Unlike most poems I’ve written, ‘Four Roads’ began as a short story set in Grahamstown. I had imagined a young Xhosa man making the trek from Joza Township to Rhodes University and being startled by the cultural differences he encountered on different sides of Hill Street, which is a demarcation between the central business district and “downtown”. As Mak Manaka, a former creative writing classmate once said, “Just walk down Beaufort Street and you’ll see all the changes. On one side there are green trees and on the other it’s just a dust road.”
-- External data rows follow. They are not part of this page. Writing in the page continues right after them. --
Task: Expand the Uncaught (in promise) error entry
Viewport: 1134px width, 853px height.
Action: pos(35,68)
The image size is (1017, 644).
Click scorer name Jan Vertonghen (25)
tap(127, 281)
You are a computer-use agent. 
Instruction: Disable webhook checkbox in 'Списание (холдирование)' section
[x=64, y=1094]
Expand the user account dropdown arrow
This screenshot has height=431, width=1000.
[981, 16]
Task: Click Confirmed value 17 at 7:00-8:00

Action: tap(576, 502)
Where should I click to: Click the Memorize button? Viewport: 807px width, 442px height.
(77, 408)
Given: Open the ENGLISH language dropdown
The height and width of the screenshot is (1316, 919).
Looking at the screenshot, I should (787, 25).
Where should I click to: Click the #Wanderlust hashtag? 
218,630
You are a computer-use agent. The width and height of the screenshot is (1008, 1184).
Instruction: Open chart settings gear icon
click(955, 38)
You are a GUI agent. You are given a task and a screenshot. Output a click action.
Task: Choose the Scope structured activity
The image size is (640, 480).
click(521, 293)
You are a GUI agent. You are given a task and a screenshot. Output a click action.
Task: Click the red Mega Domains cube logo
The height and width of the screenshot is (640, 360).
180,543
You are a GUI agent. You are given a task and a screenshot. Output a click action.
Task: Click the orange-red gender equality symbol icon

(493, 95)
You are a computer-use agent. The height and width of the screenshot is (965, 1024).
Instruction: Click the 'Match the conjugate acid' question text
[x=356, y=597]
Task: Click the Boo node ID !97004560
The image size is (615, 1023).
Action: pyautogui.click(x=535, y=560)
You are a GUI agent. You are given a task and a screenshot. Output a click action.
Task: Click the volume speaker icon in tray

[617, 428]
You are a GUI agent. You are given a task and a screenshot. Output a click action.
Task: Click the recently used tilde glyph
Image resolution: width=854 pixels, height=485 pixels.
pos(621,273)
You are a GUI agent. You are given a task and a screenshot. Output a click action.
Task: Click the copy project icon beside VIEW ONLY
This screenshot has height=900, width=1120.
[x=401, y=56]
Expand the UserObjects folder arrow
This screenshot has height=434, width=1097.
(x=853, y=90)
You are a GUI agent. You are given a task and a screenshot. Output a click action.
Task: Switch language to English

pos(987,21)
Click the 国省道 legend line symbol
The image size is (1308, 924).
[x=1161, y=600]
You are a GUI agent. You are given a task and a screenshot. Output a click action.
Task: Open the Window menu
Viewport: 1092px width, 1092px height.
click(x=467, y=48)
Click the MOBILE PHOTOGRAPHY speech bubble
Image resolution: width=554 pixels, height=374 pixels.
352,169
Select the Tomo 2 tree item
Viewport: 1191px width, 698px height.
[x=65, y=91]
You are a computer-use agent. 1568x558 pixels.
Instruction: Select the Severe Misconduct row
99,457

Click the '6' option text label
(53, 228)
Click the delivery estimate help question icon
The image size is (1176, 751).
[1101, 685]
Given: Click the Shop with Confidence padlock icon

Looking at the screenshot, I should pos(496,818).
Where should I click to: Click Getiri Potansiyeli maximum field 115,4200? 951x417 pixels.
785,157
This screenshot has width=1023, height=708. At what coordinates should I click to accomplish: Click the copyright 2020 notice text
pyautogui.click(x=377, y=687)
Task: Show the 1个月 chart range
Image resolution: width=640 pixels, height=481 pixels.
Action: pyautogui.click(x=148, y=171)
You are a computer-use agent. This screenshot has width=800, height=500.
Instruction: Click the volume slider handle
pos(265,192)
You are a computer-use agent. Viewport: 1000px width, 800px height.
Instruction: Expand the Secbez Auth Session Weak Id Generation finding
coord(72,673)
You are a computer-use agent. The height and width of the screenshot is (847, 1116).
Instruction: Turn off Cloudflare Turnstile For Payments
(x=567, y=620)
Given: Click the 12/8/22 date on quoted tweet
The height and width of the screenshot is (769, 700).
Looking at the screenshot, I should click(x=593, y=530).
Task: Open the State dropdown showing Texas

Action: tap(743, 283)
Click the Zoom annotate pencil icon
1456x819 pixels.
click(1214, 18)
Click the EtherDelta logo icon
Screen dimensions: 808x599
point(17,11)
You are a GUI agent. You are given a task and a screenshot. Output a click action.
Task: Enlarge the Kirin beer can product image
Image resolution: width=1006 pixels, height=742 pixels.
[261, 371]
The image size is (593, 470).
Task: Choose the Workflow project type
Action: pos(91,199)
In my first week in Grahamstown, I'd already been told that the place was a one street town. "There's nothing past High Street", someone told me. I later found out that this wasn't quite true – that the majority of shops in High Street had white owners but the shops beyond Hill Street belonged to African, Indian and Coloured folk. What struck me about the town was that it was reminiscent of China Miéville's The City & the City, a sci-fi crime novel set in two completely different cities that occupy the same space. In Grahamstown, people affiliated with the Rhodes University assumed a certain level of ownership over the town, while folks born and bred in the area struggled with water shortages and high levels of unemployment. I wanted my short story to explore this.
I ended up abandoning the story, mainly because I had all this beautiful imagery but no real plot. After realising the draft would make an awful story, I decided to repurpose the material for a poem in the style of Guillaume Apollinaire's 'Zone'. Although my own poem lacks the sheer scope of 'Zone', I felt that the process of writing about a town which had been my home was cathartic. Even though a few memories were bad, putting them down on paper seemed to take away their power and leave me with a sense of closure .
As I walked down High Street (mentally, that is; I'd left Grahamstown in 2015 and I wrote 'Four Roads' in 2017), my soul kept tackling all the inconsistencies I'd experienced. For instance, in my first year of university, I'd fallen for the battle cry, "Rhodes Rejects Racism!" yet how many times had I witnessed both covert and overt racism? Perhaps the biggest inconsistency was the fact that Colonel Graham's statue still had such a prominent place in the middle of High Street and foreboding black cannons overlooked the town although it was post '94 South Africa. In a town that is full of liberal scholars, I found it strange that date rape was such a regularly occurring thing: men carrying inebriated girls home and referring to them as "takeaways".
Since writing 'Four Roads', the name of the town has been changed to Makhanda, in keeping with the new South Africa, but I believe it will be a while before some of the negative ideologies (racism, sexism and xenophobia) are completely eradicated. Yet it was in this process of rambling through space and time and reliving some of the harsher realities of Grahamstown that I realised how it is still possible to feel rooted to a place that is not yet perfect.